Appellant Etchison was convicted by a Walton County jury on two counts of distributing marijuana. On Count I the trial court imposed a sentence of ten years’ confinement, plus a fine of $3,500 and a $50 law enforcement training surcharge; and on Count II a sentence of eight years, two to be served in confinement and the balance on probation, plus a $3,500 fine and a $50 surcharge. On appeal Etchison enumerates as error the sufficiency of the evidence, an allegedly impermissible placing of his character in issue, and a violation of the *724statute prescribing the maximum penalty for the offenses of which he was convicted. Held:
Decided September 3, 1985. Charles E. Day, for appellant. John M. Ott, District Attorney, for appellee.1. Our scrutiny of the entire record of this case, including the trial transcript, reveals that neither appellant’s first enumeration nor his second has merit. The evidence was sufficient to authorize a verdict of guilty beyond a reasonable doubt. Determination of the weight of the evidence is for the trier of fact and, barring circumstances not obtaining here, will not be disturbed by the appellate court. Hampton v. State, 250 Ga. 805 (301 SE2d 274) (1983); Pierce v. State, 243 Ga. 454 (254 SE2d 838) (1979); Whitten v. State, 143 Ga. App. 768 (240 SE2d 107) (1977).

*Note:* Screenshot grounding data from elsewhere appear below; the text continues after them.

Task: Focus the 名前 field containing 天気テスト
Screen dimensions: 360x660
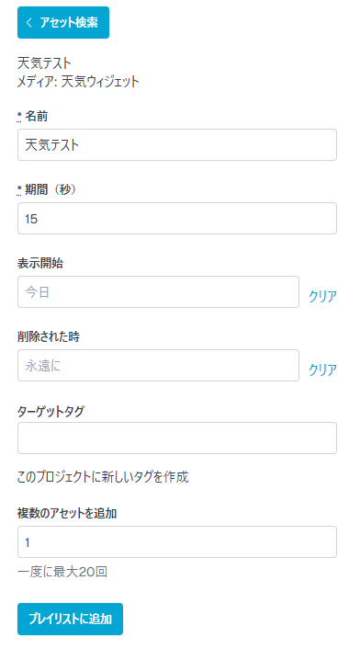Action: coord(177,145)
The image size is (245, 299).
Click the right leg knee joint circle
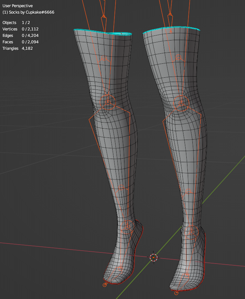[181, 103]
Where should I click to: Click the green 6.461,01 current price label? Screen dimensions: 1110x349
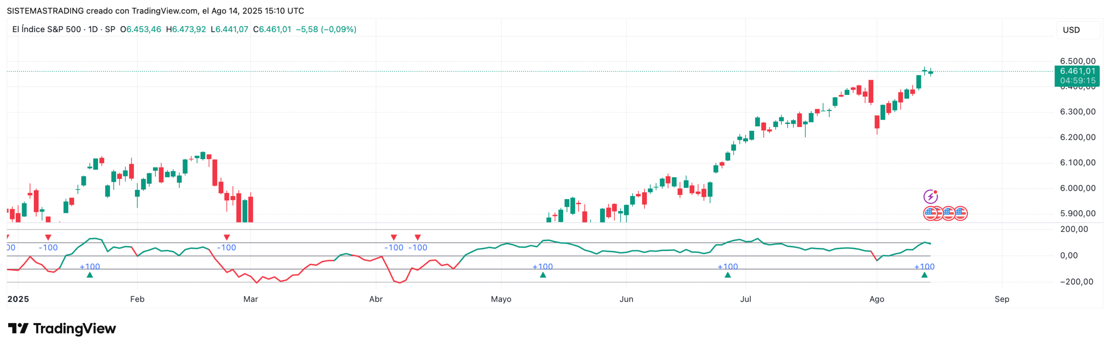pos(1077,71)
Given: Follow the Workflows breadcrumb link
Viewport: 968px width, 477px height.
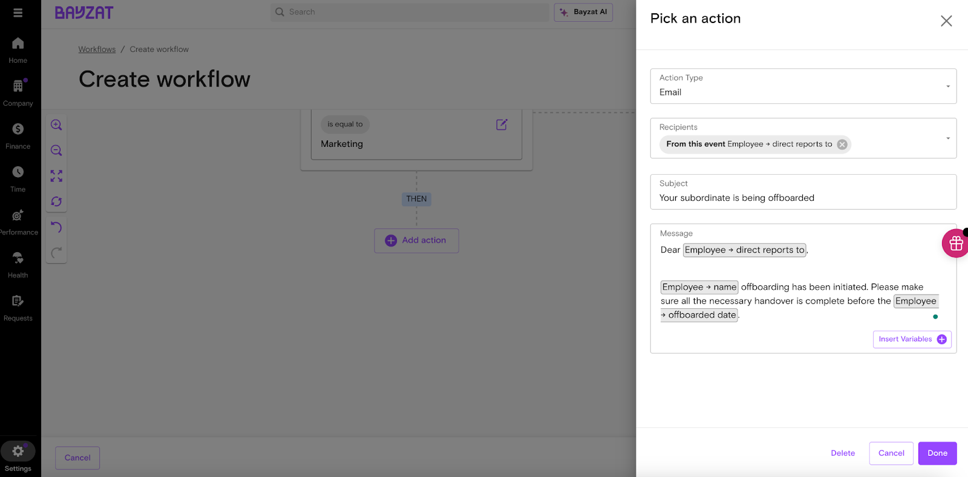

2. OCGA § 16-13-30 (j) (1) proscribes the possession, control, manufacture, delivery, distribution, dispensing, administration, or sale of marijuana, as well as possession with intent to distribute. OCGA § 16-13-30 (j) (2) provides that “any person who violates this subsection shall be guilty of a felony and, upon conviction thereof, shall be punished by imprisonment for not less than one year nor more than ten years.” The statute makes no provision for the imposition of fines. OCGA § 17-10-8 generally permits imposition of a fine as a condition to probation when a sentence is probated in lieu of confinement. See also OCGA § 17-10-1. In the instant case, however, probation was granted only on Count II; therefore, OCGA § 17-10-8 is inapplicable to Count I. Young v. State, 163 Ga. App. 507, 509 (295 SE2d 175) (1982).
A sentence fixed by a trial judge must be “within the limits prescribed by law.” OCGA § 17-10-2 (a); Castillo v. State, 166 Ga. App. 817, 824 (305 SE2d 629) (1983). Because the controlling statutes, supra, do not authorize the imposition of a fine in the circumstances pertaining to Count I, the sentence fixed by the trial court on that count is ultra vires. Although on Count II a fine was proper as a condition to the probated portion of the sentence, we must remand this case for resentencing of the appellant on Count I, consistently with the controlling statute and the order of this court.
Judgment affirmed and case remanded for resentencing on Count I.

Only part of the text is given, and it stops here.